Zeitungsartikel der "Neusten Nachrichten"
26. November 1866, München


Das 2. Abonnementskonzert führte Rheinberger's 'Wallensteinsinfonie' vor. Wir haben schon lange keine Novität mehr gehört, welche an Ernst und Würde, an Inhaltsfülle und Formvollendung dieser gleich käme. Nobel in der Erfindung, voll lebhafter Phantasie, äusserst gewandt im Ausdruck, in den Kombinationen ungemein interessant, bauen sich, die Handlung der Trilogie zum Grundton nehmend, die vier Sätze vor unserer Seele auf, welche von der Musik ganz gefangen gehalten wird und es entsteht ein Bild, anmuthig und hinreissend in den Details, bedeutend, ja gewaltig im Ganzen; ein grosser, das entschiedene Talent bekundender Zug geht durch die Komposition.
Rheinberger nahm sich Beethoven's ewig geltende Sinfonien zum Muster und an ihrem königlich-prächtigen Bau lernte er die Schönheiten der Konstruktion kennen und anwenden. Die Instrumente und ihre Klangwirkung weiss er wohl zu berechnen, er kennt genau ihr individuelles Leben und das Ohr fühlt sich darum, obgleich zuweilen grosse Tonmassen aufgeboten werden, nirgend beleidigt, nirgends betäubt: überall findet es Klangfülle und Klangschönheit, überall Klarheit und Entschiedenheit im Ausdruck dessen, was der Komponist gewollt. Nicht leicht haben wir einen so in sich fertigen, gewaltigen ersten Satz, der ganz treffend Wallenstein's energischen Charakter darstellt, gehört wie ihn diese Sinfonie vorführte.
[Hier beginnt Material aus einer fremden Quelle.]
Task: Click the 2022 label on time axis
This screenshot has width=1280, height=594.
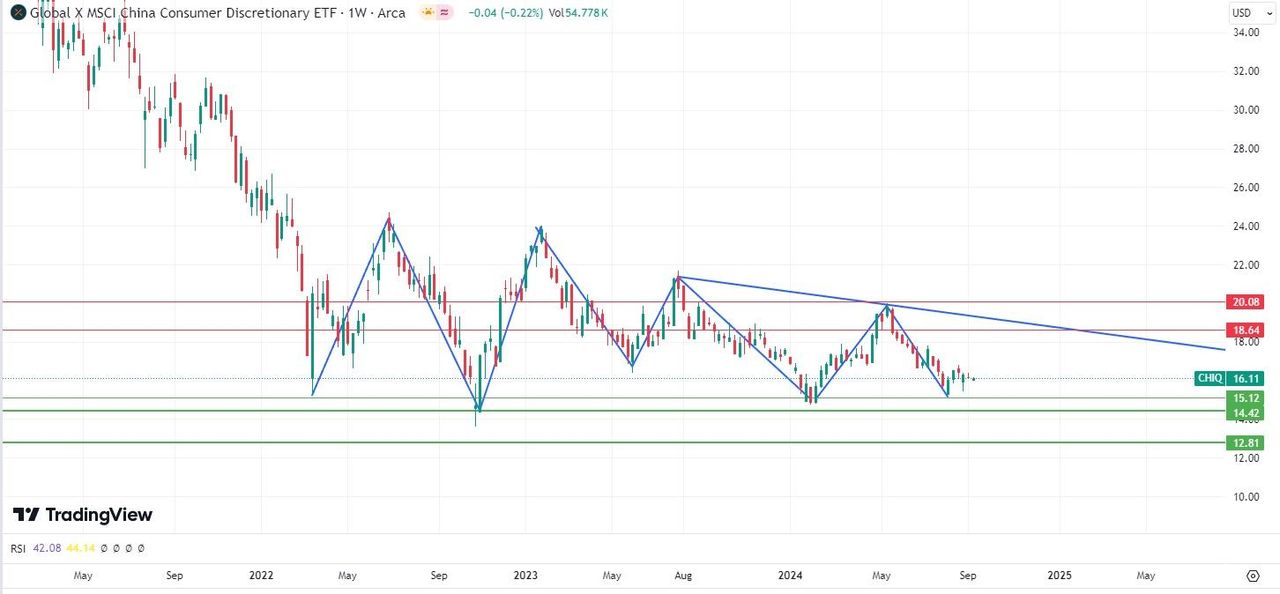Action: click(x=261, y=576)
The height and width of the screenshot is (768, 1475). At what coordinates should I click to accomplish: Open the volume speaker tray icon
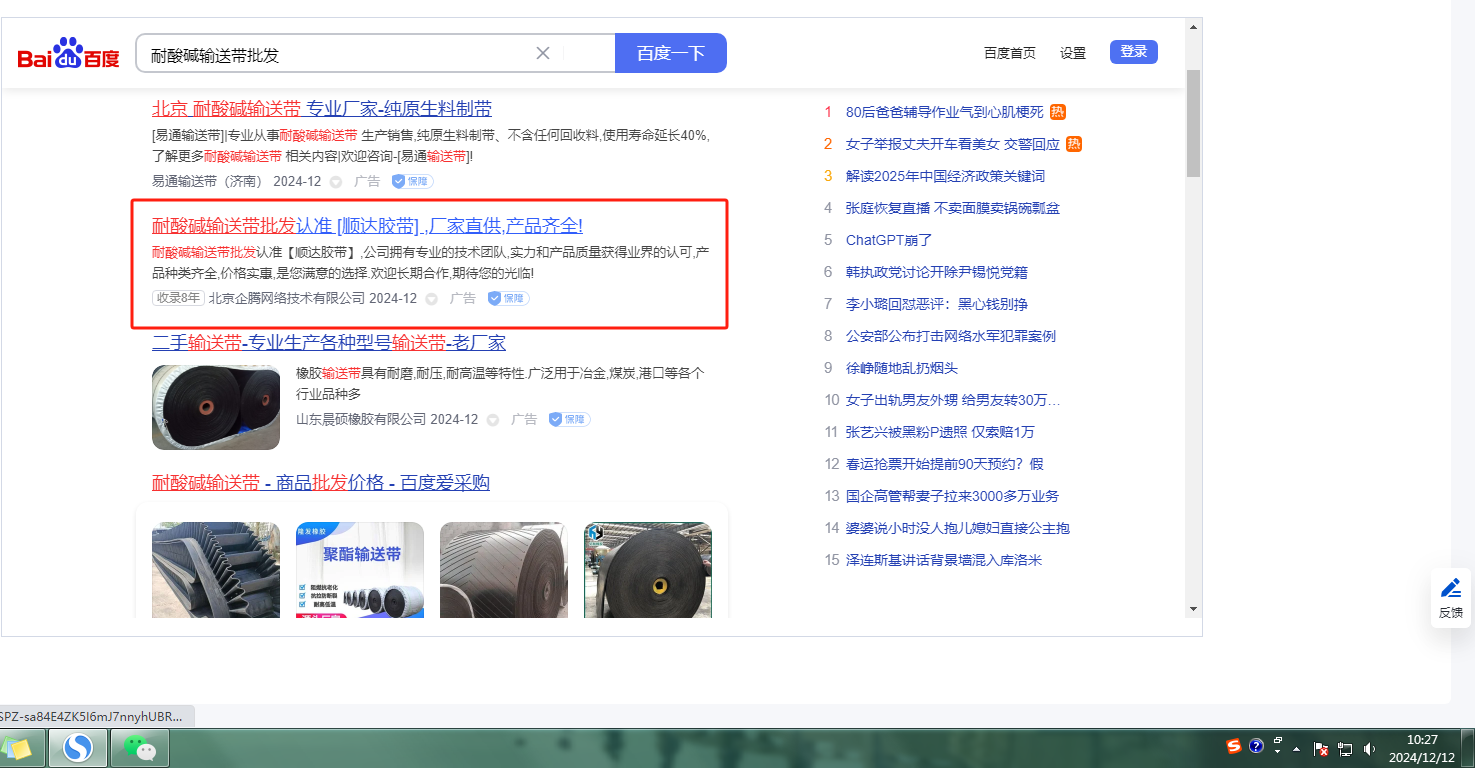click(x=1369, y=748)
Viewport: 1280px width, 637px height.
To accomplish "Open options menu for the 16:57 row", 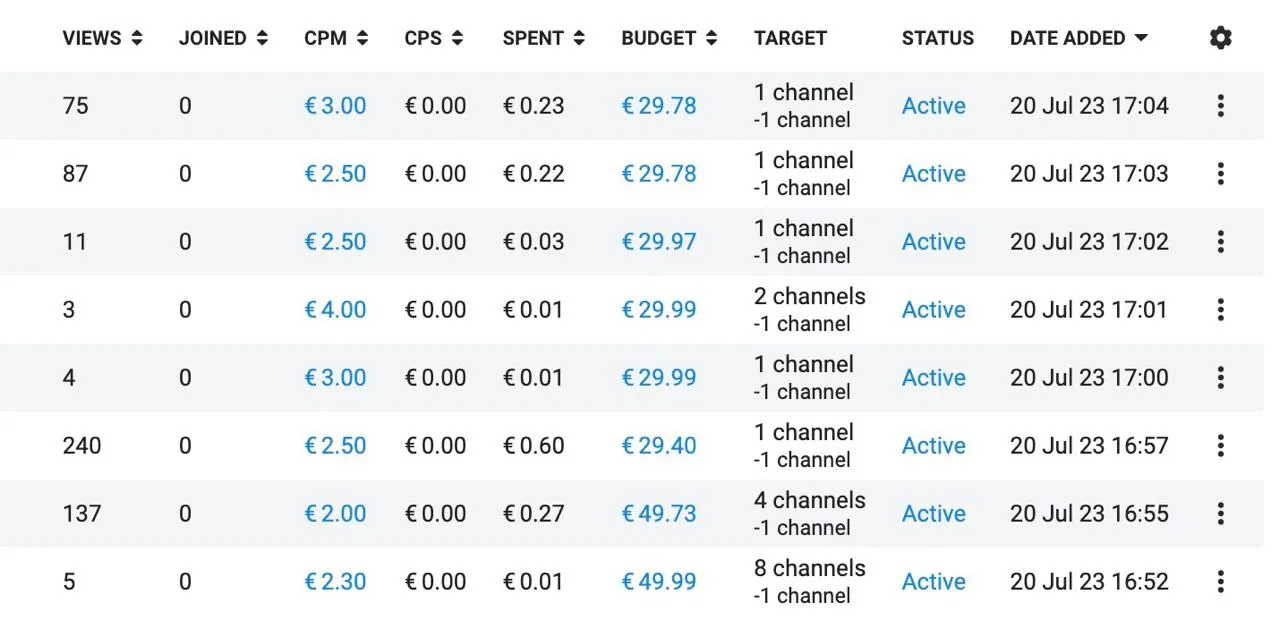I will (1220, 446).
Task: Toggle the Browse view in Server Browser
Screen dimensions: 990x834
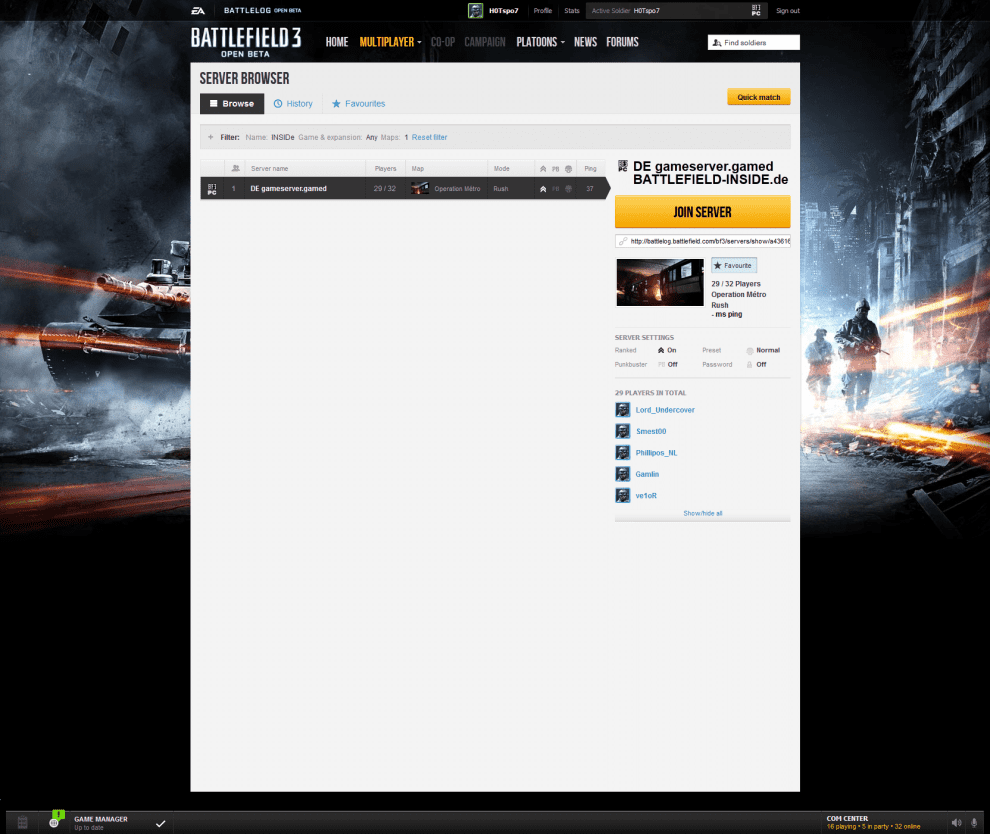Action: pyautogui.click(x=231, y=103)
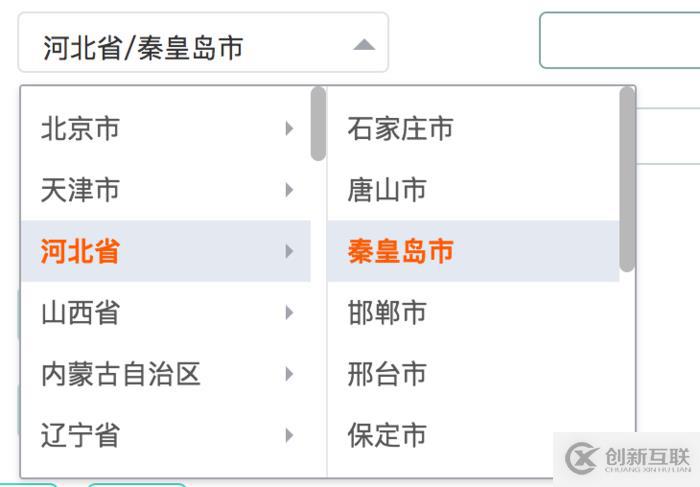Select 辽宁省 province option
Image resolution: width=700 pixels, height=487 pixels.
(81, 435)
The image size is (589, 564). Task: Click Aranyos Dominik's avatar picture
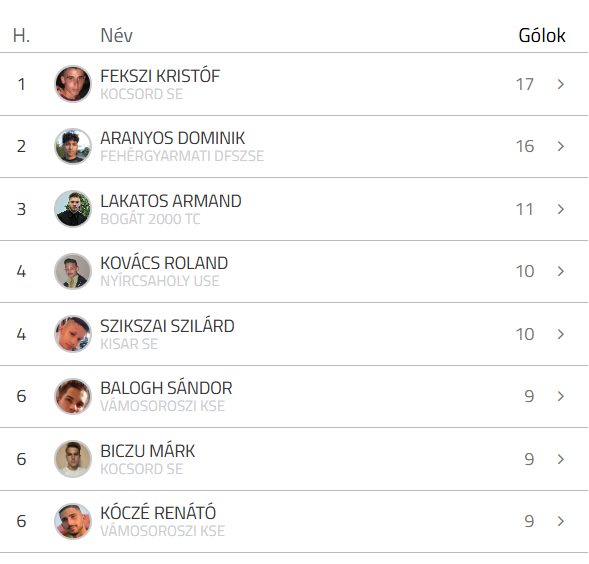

Im dritten Satz, wo der Tondichter das Soldaten-Leben im Wallenstein'schen Lager zeichnete und somit das Possenhafte verführerisch nahe lag, leistete er, was wir hoch anschlagen, auf jede Karikatur Verzicht und sein sprudelnder, geistvoller Humor verirrte sich nirgends in eine Plattheit: das Scherzo ist eine reiche Fundgrube der reizendsten Details.
Wollten wir Klage erheben, so wäre sie gegen die übermässige Länge des vierten Satzes gerichtet, der nimmer genau im architektonischen Verhältnis zu seinen Vorgängern steht. Wir denken, die musikalische Schönheit und ihr Effekt liesse sich da durch Kürzung noch wesentlich steigern.
Das zahlreiche Publikum nahm das bedeutende Werk nach Gebühr äusserst freundlich auf und auch wir gratulieren dem reichbegabten Komponisten von Herzen zu dem gehabten Erfolg.

Das Orchester, unter des Komponisten Direktion, war ein ganz vortrefflicher Interpret der Tondichtung.